(Screen-element location records)

::::

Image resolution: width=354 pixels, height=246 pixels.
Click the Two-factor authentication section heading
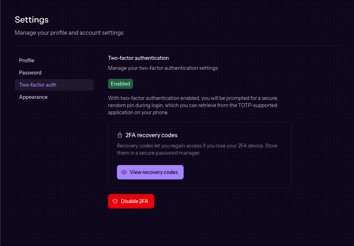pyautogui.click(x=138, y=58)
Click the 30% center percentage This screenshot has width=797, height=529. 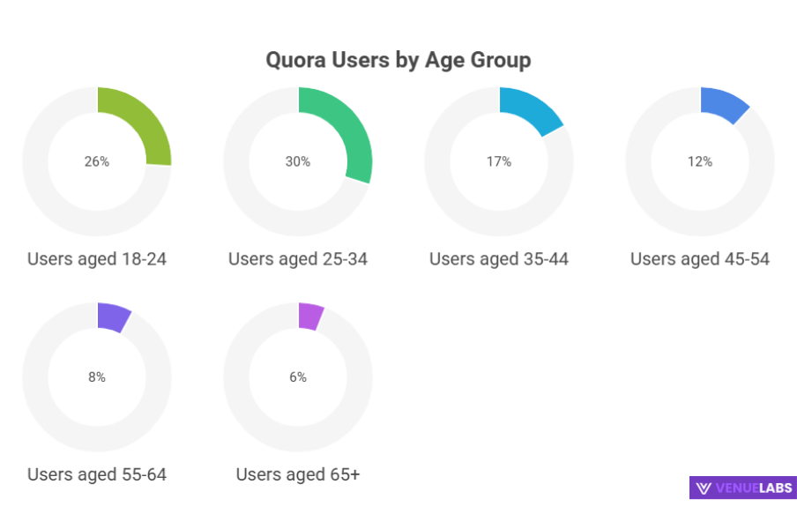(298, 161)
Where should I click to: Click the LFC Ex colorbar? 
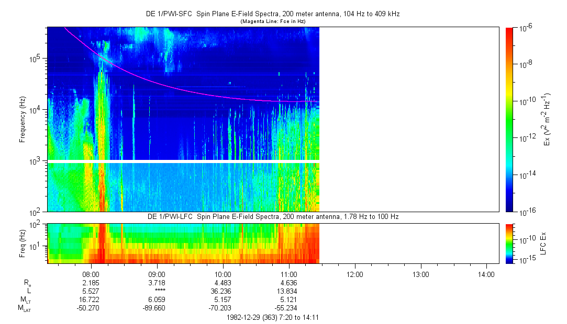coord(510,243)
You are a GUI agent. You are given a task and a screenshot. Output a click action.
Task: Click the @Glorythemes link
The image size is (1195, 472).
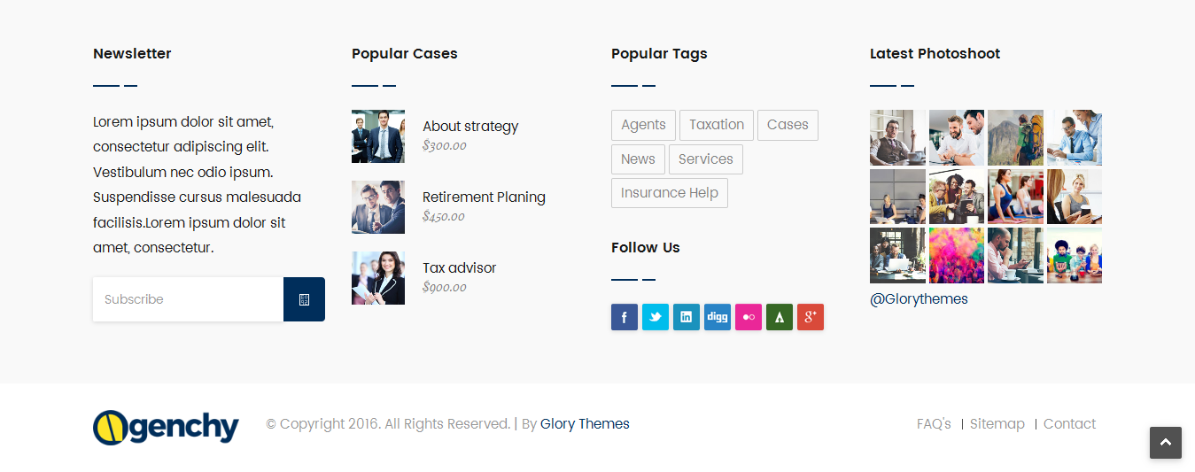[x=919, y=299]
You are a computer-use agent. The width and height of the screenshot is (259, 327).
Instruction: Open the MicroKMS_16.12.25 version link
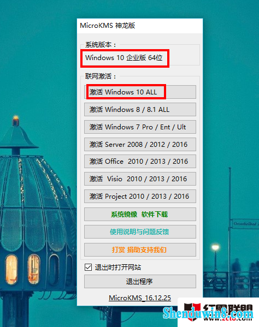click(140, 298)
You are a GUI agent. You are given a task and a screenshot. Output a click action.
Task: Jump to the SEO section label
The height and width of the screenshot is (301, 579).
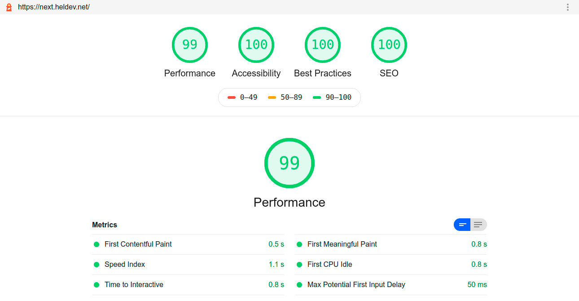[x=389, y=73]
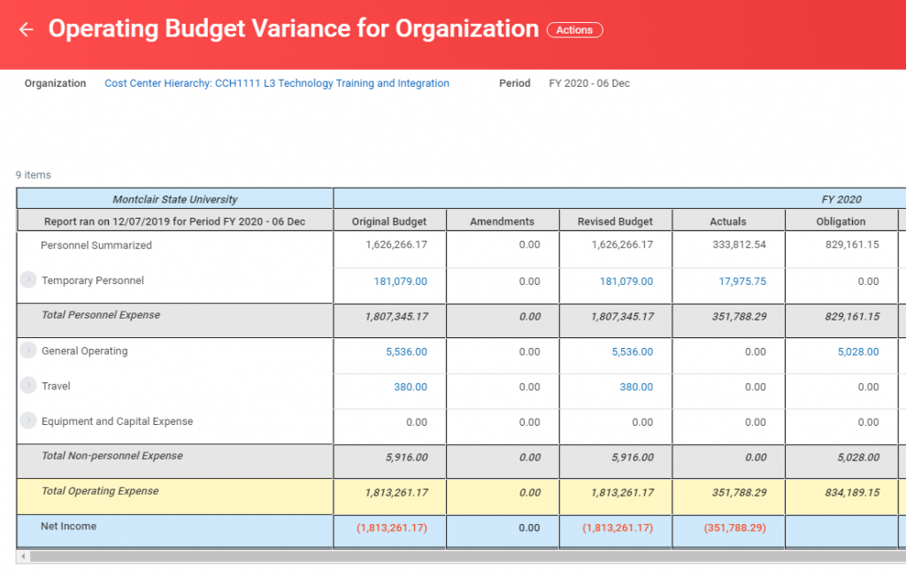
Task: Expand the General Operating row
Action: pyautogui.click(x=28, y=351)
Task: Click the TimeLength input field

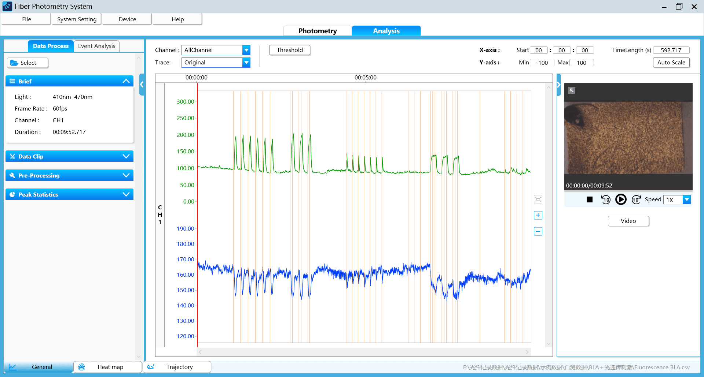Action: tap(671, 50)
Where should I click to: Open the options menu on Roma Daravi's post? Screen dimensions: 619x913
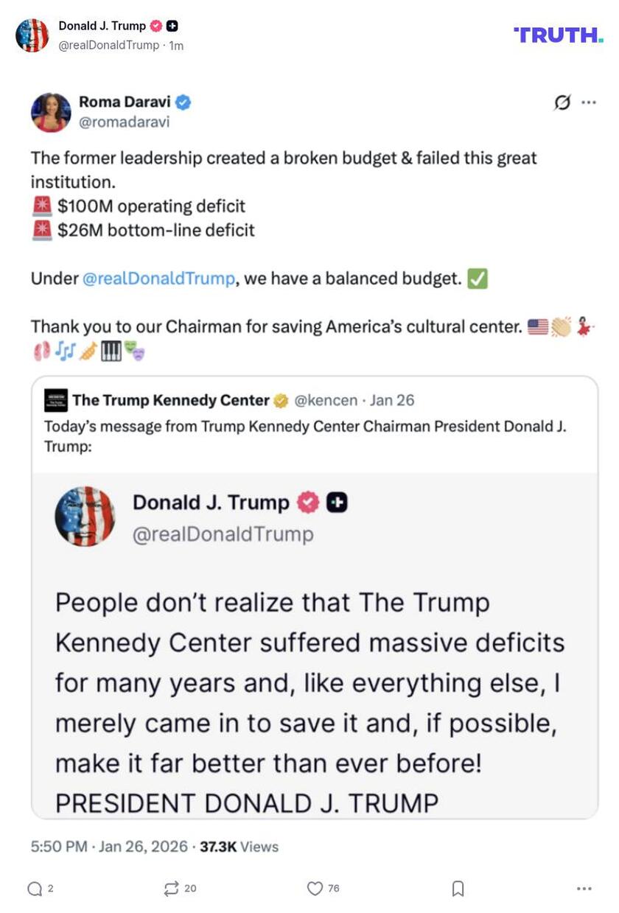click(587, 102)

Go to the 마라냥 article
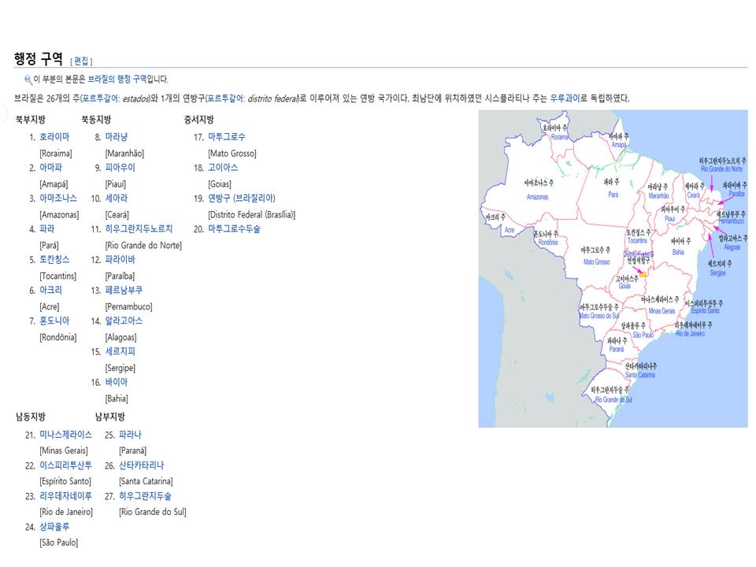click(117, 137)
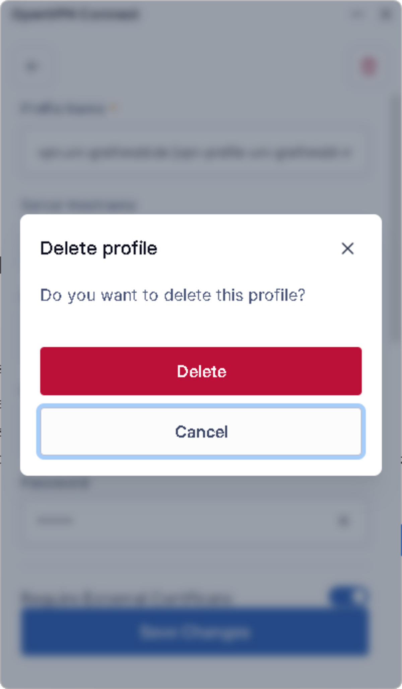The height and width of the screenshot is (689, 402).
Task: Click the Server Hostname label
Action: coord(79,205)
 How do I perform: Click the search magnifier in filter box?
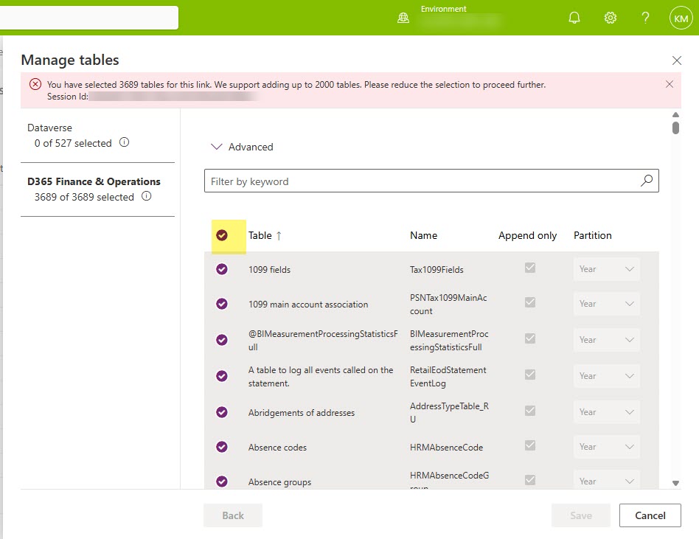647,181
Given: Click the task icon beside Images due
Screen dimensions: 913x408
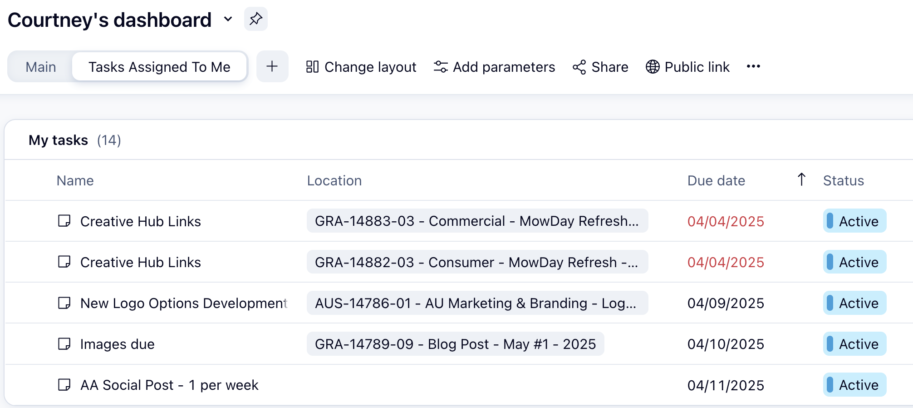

::::

- Exercise brief: From the line with "Given: Click the task icon beside Images due" through the end of the entries, swap "icon" for "button" and leave everything else the same. Omit the pictures from your answer.

- The output:
Given: Click the task button beside Images due
Screen dimensions: 913x408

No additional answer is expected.